That is brilliant ZCM. I love it...Dont hide your talent matey - what else have you tucked away in the loft? :grin:

From my researches into time lapse with a DSLR, I have discovered a few tips...I am not sure if your Olympus has the feature of reducing the frame size (My Canons can) but if it can, then reduce to as small as it can.

Because the maximum video on Vimeo and Facebook playback is the equivalent to HDTV 1080p (1440 1080p pixels), most DSLRs produce images way in excess of this.

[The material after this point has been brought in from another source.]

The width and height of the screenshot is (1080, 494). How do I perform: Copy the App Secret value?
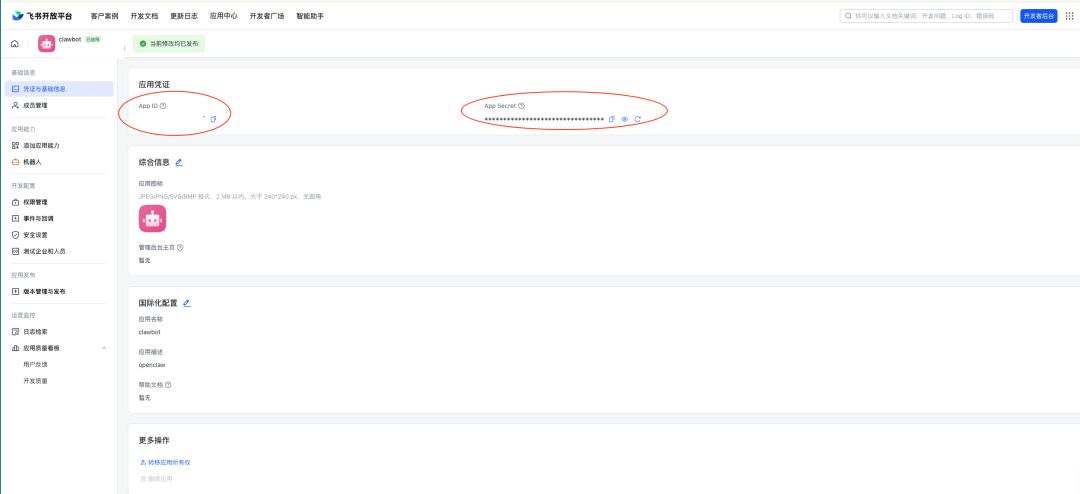click(x=612, y=119)
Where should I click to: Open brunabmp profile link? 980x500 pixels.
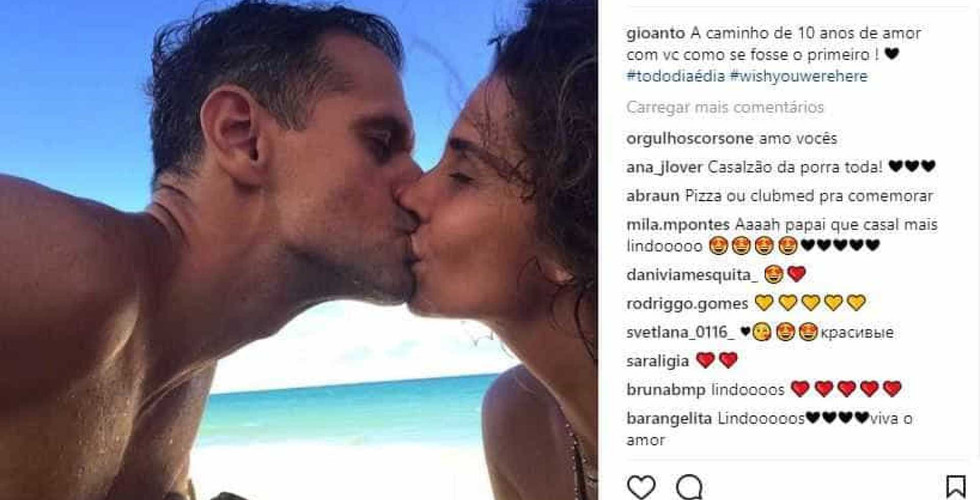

Again, the standard playback is 640x480. Therefore, taking time lapse stills, you can use the smallest image size the camera can take as long as the image size from the camera is equal greater than the size to be played back. 

If you can reduce the image size in the Olympus, that should reduce the stresses on the camera's memory buffer and be less susceptible to pauses while storing stuff. I set my 20D to 5Mp & on the highest compression and it still came out far greater image quality than HDTV

I am running Premiere Pro and have an account with Adobe. I have recently queried on the Premiere forum about the best way of importing stills as a sequence. I should imagine that the same will apply to Premiere Elements too. They advise that although Premiere will reduce the images to the display size, it is best that if the still images are reduced to the finished display size before importing them. By doing so, the exporting rendering will be much quicker.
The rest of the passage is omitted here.